Resilience: new emerging threats challenge insureds and insurers

Insurers are facing more threats to their ability to operate and remain aligned with their customers’ values than ever before. ESG-washing, supply chain issues, cyberattacks and ransomware are all part of this potent mix.

Many emerging threats are critical operational issues but they must also be nailed into the strategic planning by businesses. This means having the expertise to hand to identify the issues, analyse the threats they pose, create plans and put in place robust operational responses. For insurers, these present important challenges that they need to face up to in order to continue to deliver for their clients and for society.


ESG-washing is a broad concept which refers to the risk that a company’s Environmental, Social and Governance (ESG) credentials, strategic positioning and risk, or ESG related product attributes have been overstated and are misleading.

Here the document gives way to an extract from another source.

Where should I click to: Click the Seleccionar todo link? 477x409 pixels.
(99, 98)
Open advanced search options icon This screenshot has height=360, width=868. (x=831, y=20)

ESG related statements and disclosures come in a variety of forms, and can include product labelling and advertising, a company’s prospectus or annual reports. Companies are also facing increasing levels of mandatory ESG disclosures, in particular climate related disclosures.  Since the Task Force on Climate-related Financial Disclosures (TCFD) made its recommendations in 2017, the move towards mandatory climate reporting has gathered momentum. In the UK, mandatory TCFD-aligned requirements have been introduced across a large part of the economy.  From January 2021 the FCA mandated TCFD disclosures for premium listed companies and extended this to standard listed companies in January 2022.  New FCA rules came into effect in January 2022 compelling the largest asset managers and owners to make climate related disclosures. Since April 2022, large companies and LLPs are now also required to produce TCFD-aligned disclosures.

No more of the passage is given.